The internet is a powerful medium and many people have seen my blogs. It seems whether I am expressing heart felt emotions and grief, or trying to look on the bright side, tongue in cheek, people are upset and offended.
Life can be so very tough at times and today I’m just trying to live life well, loving my family and smiling as much as I can.
Please accept my sincere apologise if what you have read has made a struggle you are facing even more difficult, I genuinely hope and pray there will be someone around you able to offer support.
I am a very lucky Mum to two healthy children of 12 and 3 and after an extremely testing day with both of them, your blog has reminded me just how lucky I am. Please carry on blogging, if only to remind some of us not to be so complacent.

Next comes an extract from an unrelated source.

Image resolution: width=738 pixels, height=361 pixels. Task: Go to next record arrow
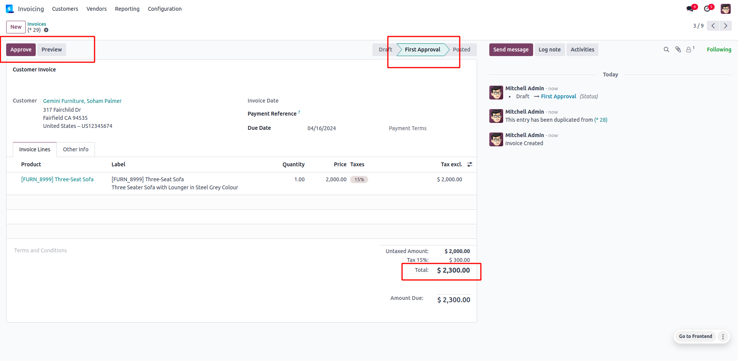pos(726,26)
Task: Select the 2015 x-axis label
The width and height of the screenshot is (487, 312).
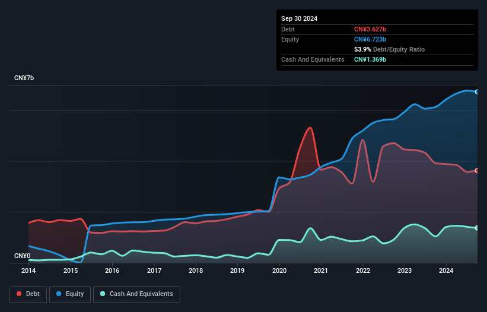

Keep on keeping on, you are such an inspiration. Xx
My comment was not meant with any malice and I appreciated the benefits that made my life a little easier. I was more shocked than upset by what I read, it genuinely read like these things compensated for the tragedy of a severely disabled child. I loved my boy, I was proud he was mine and proud of the impact he had in such a short life. He changed me forever and I have two mainstream children also. The love is different and undeniable. You appreciate, you value and you learn to love through all odds and you become their voice. I loved my boy and will always love him and I appreciate your tongue in cheek outlook on a tough situation. I am not religious and I have not turned to religion but I accept some people are and do. I wish you a long and happy life with your boy
Thank you for commenting again. The first few ‘advantages’ are completely tongue in cheek. Clearly I would rather my son be able to walk than have an oversized vehicle to try and park. Someone did once suggest I was lucky to have a blue badge….. That’s where the irony stemmed from. The irony extends further when I get in free as a Carer to the zoo I have no problem taking me money off as my son is blind and can’t see the animals anyway and as for theme parks he’d just scream the whole time.
I am sorry for your loss, my son is eight and two of his friends died just before their eighth birthdays. There simply aren’t words to express how wrong it feels to see a parent bury their child.
Life is tough and when you love a child with a disability it’s hard not to live in the land of should. If you read my blogs ‘a road less travelled’ or ‘loving the skies I’m under’ you’ll see I’m not often not so flippant and I felt a little light hearted perspective was in order.
I wish you and your family all the best in the future and again thank you for taking the time to comment.
We can never walk in another person’s shoes. As much as we may wish with all our hearts, we cannot take away another person’s pain. Every day we will hear of terrible things going on in the world, and tragic things happening to people we care about. I can think think of things right now. And at the same time, the most joyful things are happening around us, and I can think of those things too. My view is that, as Rachel is doing so authentically now, we should tell our stories in order to encourage others – so that we do not feel alone, so that the transformation she so ably describes can take place. So we can ‘see beneath the beautiful’ (a plastic society, where we pretend life is perfect), and also ‘see beneath the ugliness’ (our tragedy and pain). And I have found the way to do this is to ‘rejoice with those who rejoice, and mourn with those who mourn’. Standing with you Rachel – keep writing. Lots of love, A x
This list is an attitude booster. I would add one more item to it. My child was born with a life-threatening birth anomaly. Because he was born in this day and age, he’s alive!
Thank you for your comment, I was just reading your website! Maybe even more poignantly we could say because he was born in a western country, he is alive. Having lived and worked in Africa for a short while I know the implications of the privilege of western medicine.